_EXTRACT TO READ_.
____________

Daniel Turner, Julia Dault, Raphael Hefti

White Cube, London

Turner is a Brooklyn-based artist who originally trained as a painter but has since expanded his practice beyond the conventions of the medium. Physical negotiations with material and a bold relationship to colour are central to Julia Dault's artistic practice. Hefti relishes the challenge of convincing a factory to go against their usual procedure, asking his suppliers to apply multiple coatings on to the glass creating a highly colourful and reflective sheen.


comunicato stampa

Julia Dault

Physical negotiations with material and a bold relationship to colour are central to Julia Dault’s artistic practice. Informed by, but not adhering to, Minimalism, Dault’s richly textured paintings and sculptures suggest fantastical tendencies in their manipulated materiality. Combining surprise and discovery, her paintings are multi-layered illusions that play with our sense of depth by both removing and re-applying paint onto different surfaces.

____________

_DIRECTIVES_.
1. List every artist named in the White Cube text.
2. According to the White Cube text, where is Turner based?
3. Carry on writing the White Cube text from its last sentence.
The lines that come after the White Cube text have nothing to do with any of this.

_INFORMATION PROVIDED_.
____________

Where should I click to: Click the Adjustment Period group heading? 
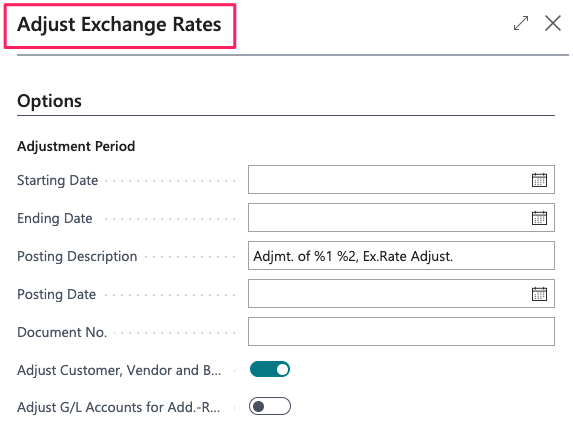coord(76,146)
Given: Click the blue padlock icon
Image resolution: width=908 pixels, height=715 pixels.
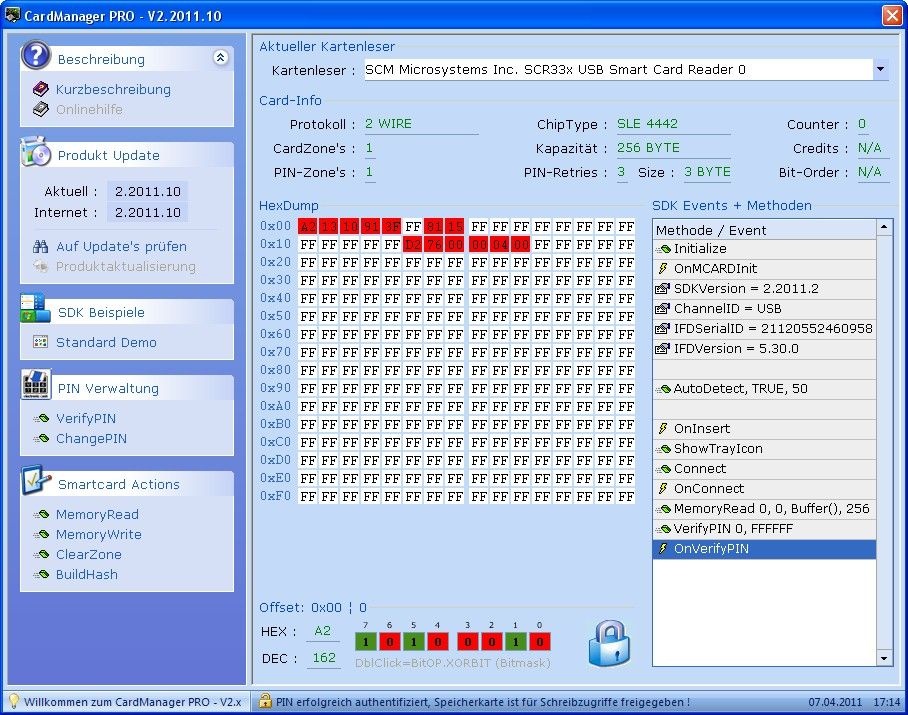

____________

_SOLVED PROBLEMS_.
1. Daniel Turner, Julia Dault, Raphael Hefti

2. Brooklyn

3.
Dault often incorporates unusual materials such as pleather, silk and spandex instead of canvas as the painting's ground. After building up colour through layers of vinyl and paint, she then exposes these underlying support materials through a process of removal, taking away areas of paint using a plasterers’ comb or other similar utensil. Through these expressive gestures kaleidoscopic patterns emerge, evocative of styles associated with disco and bling. In the painting Jordache (2012), for example, a silkscreen squeegee creates sharp-edged, fan-like gestures that cut away the black paint. Such twists and turns reveal an array of colours beneath the once monochrome surface and document the artist’s rhythmic gestures.

In her sculptural works, always built by the artist on site, string and knots keep the forms fixed to the wall, whilst Plexiglas and Formica bend and fold to create undulating abstract forms that appear ready to burst or collapse at any moment. The sculptures have a potential energy that encourages viewers to navigate open space while still engaging in a closer relationship with their construction. Each sculpture is titled with a stamp documenting the amount of time it took to complete; each work is contingent on Dault’s strength and energy at the time. The sculptures, much like the paintings, document Dault’s bodily engagement with the material, her mark always present through colour and form.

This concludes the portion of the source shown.